#### [WHAT IS NEEDED]
Convert the entries below into a numbered list, leaving out any blank lines.

#### [RECORDS SUPPLIED]
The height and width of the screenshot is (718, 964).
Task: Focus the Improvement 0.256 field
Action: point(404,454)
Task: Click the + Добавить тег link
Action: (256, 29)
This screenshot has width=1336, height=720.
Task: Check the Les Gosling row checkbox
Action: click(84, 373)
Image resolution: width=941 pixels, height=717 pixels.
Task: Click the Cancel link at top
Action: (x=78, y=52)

#### [RESPONSE]
1. The height and width of the screenshot is (718, 964).
2. Task: Focus the Improvement 0.256 field
3. Action: point(404,454)
4. Task: Click the + Добавить тег link
5. Action: (256, 29)
6. This screenshot has width=1336, height=720.
7. Task: Check the Les Gosling row checkbox
8. Action: click(84, 373)
9. Image resolution: width=941 pixels, height=717 pixels.
10. Task: Click the Cancel link at top
11. Action: (x=78, y=52)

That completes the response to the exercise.